══ TESTO DELLA PAGINA ══

Al termine della riunione del Consiglio dei Ministri tenutasi ieri, martedì 11 aprile, a Palazzo Chigi, attraverso il Comunicato stampa n. 28, il governo Meloni ha reso noto di aver deliberato "la dichiarazione dello stato di emergenza sull’intero territorio nazionale, per sei mesi, in relazione all’eccezionale incremento dei flussi di persone migranti in ingresso sul territorio nazionale attraverso le rotte migratorie del Mediterraneo".
La scelta, spiega il comunicato, è stata dettata dalla necessità di far fronte "al forte incremento dei flussi migratori verso l’Italia registrato nell’anno in corso, che sta determinando situazioni di gravissimo sovraffollamento nei centri di prima accoglienza [...] e alle previsioni di un ulteriore incremento delle partenze nei prossimi mesi".
Tale decisione, presa su proposta del Ministro per la Protezione civile e le Politiche del mare Nello Musumeci, permetterà al governo di nominare un commissario straordinario - individuato al momento, in attesa di conferma, in Valerio Valenti, già capo del Dipartimento Libertà Civili e Immigrazione del Viminale - con poteri di intervento e conseguente spesa, non soggetti al controllo preventivo di legittimità della Corte dei Conti, in linea con quanto stabilito dagli articoli 7 e 24 del Codice della protezione civile. A supporto di tale provvedimento il governo ha stanziato 5 milioni di euro "a valere sul Fondo per le emergenze nazionali", ma già si parla di un tesoretto di 20 milioni da spalmare nei prossimi 6 mesi; la somma è stata giustificata dalla necessità di costruire nuovi centri, sia di Primo Soccorso e Accoglienza (CPSA) sia di Permanenza per i rimpatri (CPR).
Tale "Stato di Emergenza" su tutto il territorio nazionale si va a sovrapporre al medesimo ma relativo alla guerra in Ucraina, in vigore dal 28 febbraio 2022 al 31 dicembre 2023.
Dal 31 gennaio 2020 - data in cui fu dichiarato lo stato di emergenza pandemico - a oggi, e fino a fine 2023, vuoi per un motivo, vuoi per un altro, l'Italia è in perenne emergenza.

═══
══ ESTRATTI DEL DATASET ══

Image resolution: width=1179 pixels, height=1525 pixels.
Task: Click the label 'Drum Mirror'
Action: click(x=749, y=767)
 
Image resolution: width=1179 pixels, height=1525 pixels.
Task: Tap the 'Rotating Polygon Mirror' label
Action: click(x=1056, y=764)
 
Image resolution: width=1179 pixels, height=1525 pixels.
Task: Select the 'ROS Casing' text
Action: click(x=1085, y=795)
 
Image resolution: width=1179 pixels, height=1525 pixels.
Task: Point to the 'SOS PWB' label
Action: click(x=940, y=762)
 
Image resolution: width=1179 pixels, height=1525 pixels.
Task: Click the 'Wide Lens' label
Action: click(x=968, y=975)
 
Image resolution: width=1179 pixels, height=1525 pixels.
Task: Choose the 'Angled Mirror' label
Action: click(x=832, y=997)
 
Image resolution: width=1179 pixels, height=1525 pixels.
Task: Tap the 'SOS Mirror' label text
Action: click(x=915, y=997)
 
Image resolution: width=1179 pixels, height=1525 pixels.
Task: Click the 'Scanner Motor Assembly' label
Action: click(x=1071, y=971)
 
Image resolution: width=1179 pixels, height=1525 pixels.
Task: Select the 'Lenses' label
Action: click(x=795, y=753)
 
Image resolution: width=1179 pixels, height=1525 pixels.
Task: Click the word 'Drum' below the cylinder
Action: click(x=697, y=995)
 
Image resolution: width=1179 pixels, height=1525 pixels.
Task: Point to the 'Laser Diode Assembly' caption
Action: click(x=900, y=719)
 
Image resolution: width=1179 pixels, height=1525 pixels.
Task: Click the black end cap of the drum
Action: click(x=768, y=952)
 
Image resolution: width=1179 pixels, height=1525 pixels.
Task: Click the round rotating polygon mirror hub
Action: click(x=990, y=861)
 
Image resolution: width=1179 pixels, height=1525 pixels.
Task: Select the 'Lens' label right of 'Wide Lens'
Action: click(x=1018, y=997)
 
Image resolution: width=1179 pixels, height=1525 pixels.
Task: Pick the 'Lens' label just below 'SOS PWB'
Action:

═══

ISTRUZIONI ::
Riporta il passo del testo sullo stato di emergenza che inizia con "Dal 31 gennaio" e prosegue fino a "in perenne emergenza.".

RISPOSTA ::
Dal 31 gennaio 2020 - data in cui fu dichiarato lo stato di emergenza pandemico - a oggi, e fino a fine 2023, vuoi per un motivo, vuoi per un altro, l'Italia è in perenne emergenza.